Tinggalkanlah watan dan kenyamanan maka kau akan menemukan gantinya karena
kenikmatan hidup didapatkan setelah kau melewati kelelahan”. Begitupun pepatah
lama mengajarkan, “Berakit-rakit kehulu,
berenang-renang ketepian. Bersakit-sakitlah terlebih dahulu, dan bersenang-senanglah
kemudian”.
Jadikan
hidup penuh dengan pengorbanan. Semakin menjadi hartawan, semakin pula
bertambah dermawan. Semakin terkenal, maka ia pun semakin menjadi teladan.
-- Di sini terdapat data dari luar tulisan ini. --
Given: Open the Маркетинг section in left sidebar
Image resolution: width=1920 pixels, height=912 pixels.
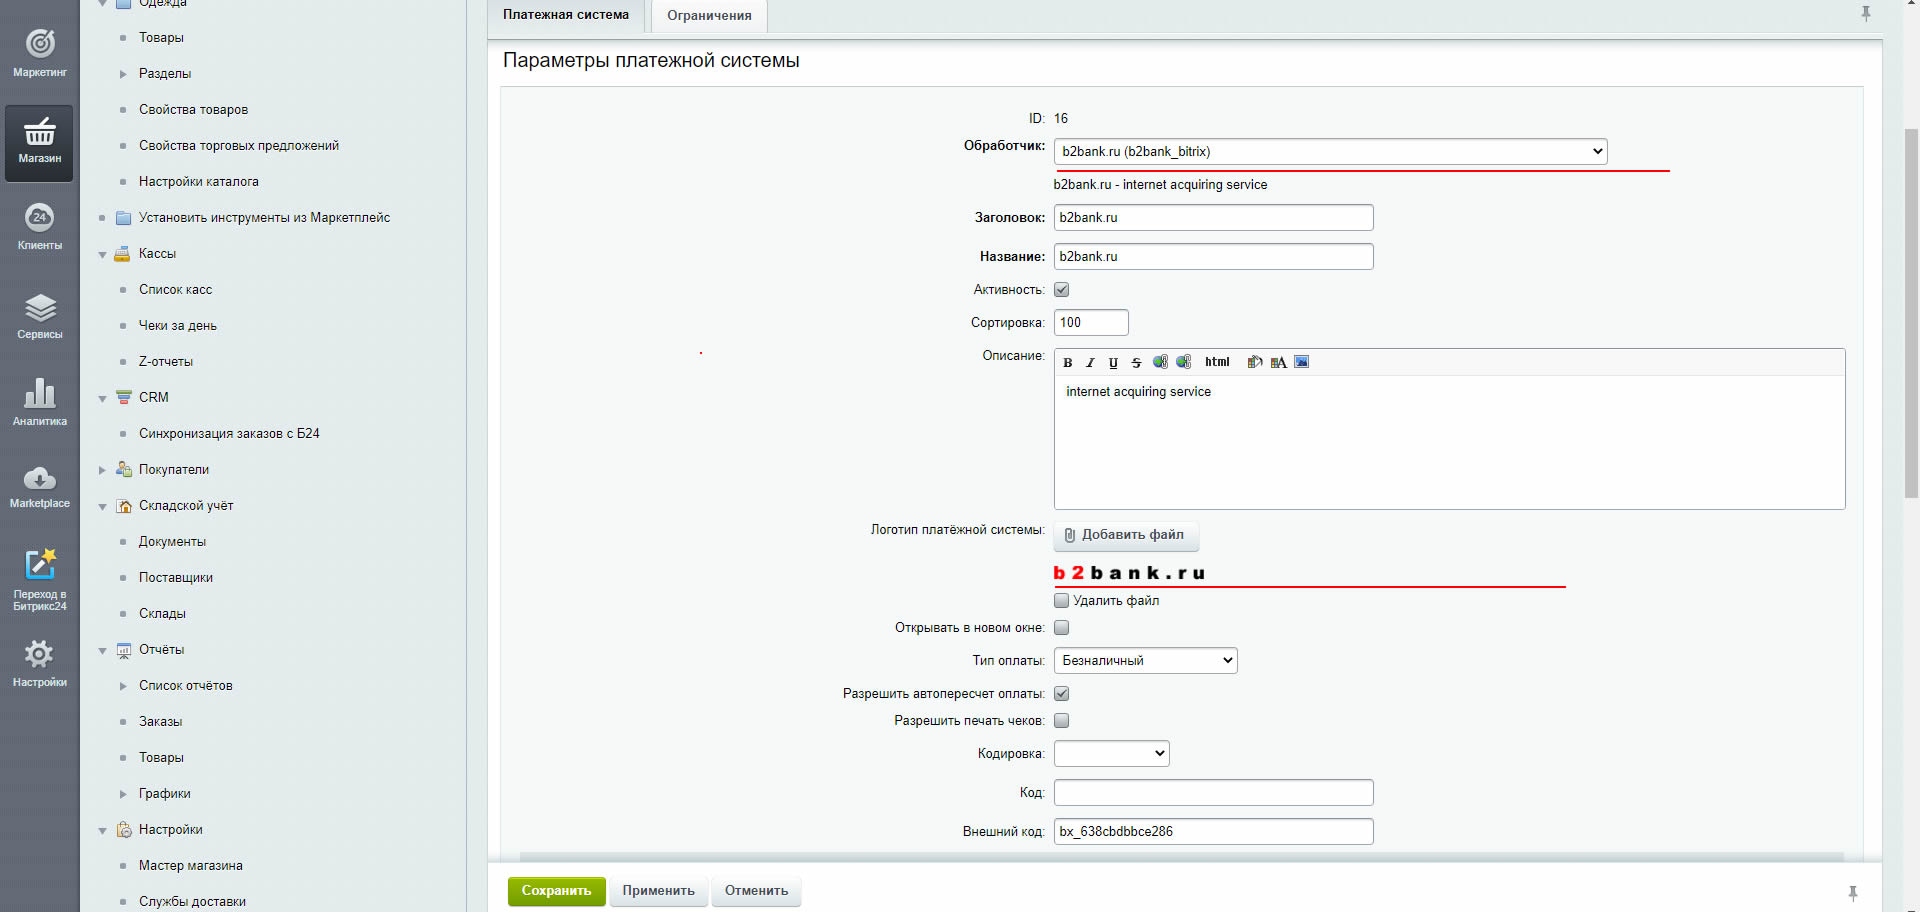Looking at the screenshot, I should pos(40,53).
Semakin tinggi suatu jabatan, semakin kebermanfaatan dan kemaslahatan yang
selalu dipikirkan. Satu pepatah lama yang mulai terlupakan, “Bersatu kita teguh, bercerai kita berantakan”.
Mari hidupkan gotong royong, bantu membantu satu sama lain karena itulah
pengabdian. Bukan banyaknya gaji ataupun upah yang didapatkan. Bukan pula
seberapa banyak media yang meliputnya, namun satu yang selalu diniatkan yaitu
mendapat keberkahan dan ikhlaslah yang selalu diperjuangkan.